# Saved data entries
"""

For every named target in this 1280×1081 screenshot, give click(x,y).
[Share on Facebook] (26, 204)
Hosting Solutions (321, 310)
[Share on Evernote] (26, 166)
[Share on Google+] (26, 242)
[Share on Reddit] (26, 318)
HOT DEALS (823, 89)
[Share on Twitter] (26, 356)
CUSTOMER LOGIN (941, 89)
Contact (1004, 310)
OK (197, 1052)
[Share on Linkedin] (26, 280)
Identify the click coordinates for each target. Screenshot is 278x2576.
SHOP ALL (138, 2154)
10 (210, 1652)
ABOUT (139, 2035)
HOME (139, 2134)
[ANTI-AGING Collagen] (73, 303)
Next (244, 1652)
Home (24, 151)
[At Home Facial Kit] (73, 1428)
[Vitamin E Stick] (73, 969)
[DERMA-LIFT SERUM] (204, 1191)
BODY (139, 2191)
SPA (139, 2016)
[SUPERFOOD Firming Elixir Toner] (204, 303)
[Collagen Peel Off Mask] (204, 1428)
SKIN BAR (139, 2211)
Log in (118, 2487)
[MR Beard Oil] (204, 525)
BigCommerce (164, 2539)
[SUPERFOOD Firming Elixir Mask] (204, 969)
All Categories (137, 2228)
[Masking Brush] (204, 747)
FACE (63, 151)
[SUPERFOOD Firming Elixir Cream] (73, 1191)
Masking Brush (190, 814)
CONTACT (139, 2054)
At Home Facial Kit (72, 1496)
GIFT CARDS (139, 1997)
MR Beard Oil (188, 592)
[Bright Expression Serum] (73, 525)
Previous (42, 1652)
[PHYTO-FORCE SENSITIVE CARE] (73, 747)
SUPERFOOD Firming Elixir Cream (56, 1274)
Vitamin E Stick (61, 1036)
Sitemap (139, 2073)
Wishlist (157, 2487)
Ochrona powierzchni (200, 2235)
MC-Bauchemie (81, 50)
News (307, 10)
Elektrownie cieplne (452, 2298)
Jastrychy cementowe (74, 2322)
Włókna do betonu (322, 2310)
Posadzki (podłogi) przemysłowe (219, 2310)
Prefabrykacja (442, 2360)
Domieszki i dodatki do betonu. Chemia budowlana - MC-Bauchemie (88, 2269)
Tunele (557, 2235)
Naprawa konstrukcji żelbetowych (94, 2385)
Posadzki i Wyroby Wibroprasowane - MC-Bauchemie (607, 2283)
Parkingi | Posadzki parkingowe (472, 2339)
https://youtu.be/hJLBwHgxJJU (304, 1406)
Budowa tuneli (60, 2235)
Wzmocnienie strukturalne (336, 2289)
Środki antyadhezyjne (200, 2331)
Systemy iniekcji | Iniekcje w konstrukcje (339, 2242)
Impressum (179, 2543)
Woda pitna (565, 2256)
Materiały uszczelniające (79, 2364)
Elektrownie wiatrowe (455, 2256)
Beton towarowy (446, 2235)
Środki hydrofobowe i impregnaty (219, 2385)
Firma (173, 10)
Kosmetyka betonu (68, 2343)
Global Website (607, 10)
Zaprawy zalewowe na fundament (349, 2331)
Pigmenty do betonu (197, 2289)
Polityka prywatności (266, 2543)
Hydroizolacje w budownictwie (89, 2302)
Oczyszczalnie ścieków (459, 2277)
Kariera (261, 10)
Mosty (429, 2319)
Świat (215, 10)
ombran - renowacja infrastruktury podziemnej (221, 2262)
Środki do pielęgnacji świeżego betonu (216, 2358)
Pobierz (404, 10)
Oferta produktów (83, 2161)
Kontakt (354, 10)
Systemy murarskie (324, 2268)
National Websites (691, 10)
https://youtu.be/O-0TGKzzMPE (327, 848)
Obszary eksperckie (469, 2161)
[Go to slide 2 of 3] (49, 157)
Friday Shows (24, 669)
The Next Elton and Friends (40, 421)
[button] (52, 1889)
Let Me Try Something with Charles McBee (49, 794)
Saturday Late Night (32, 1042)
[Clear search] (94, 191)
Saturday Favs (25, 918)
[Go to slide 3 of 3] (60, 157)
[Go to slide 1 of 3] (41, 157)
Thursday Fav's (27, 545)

"""

# What the task asks
Copy the line containing "Friday Shows (24, 669)" and every line after it, through the last line of the records. Include nothing else.

# Your solution
Friday Shows (24, 669)
The Next Elton and Friends (40, 421)
[button] (52, 1889)
Let Me Try Something with Charles McBee (49, 794)
Saturday Late Night (32, 1042)
[Clear search] (94, 191)
Saturday Favs (25, 918)
[Go to slide 3 of 3] (60, 157)
[Go to slide 1 of 3] (41, 157)
Thursday Fav's (27, 545)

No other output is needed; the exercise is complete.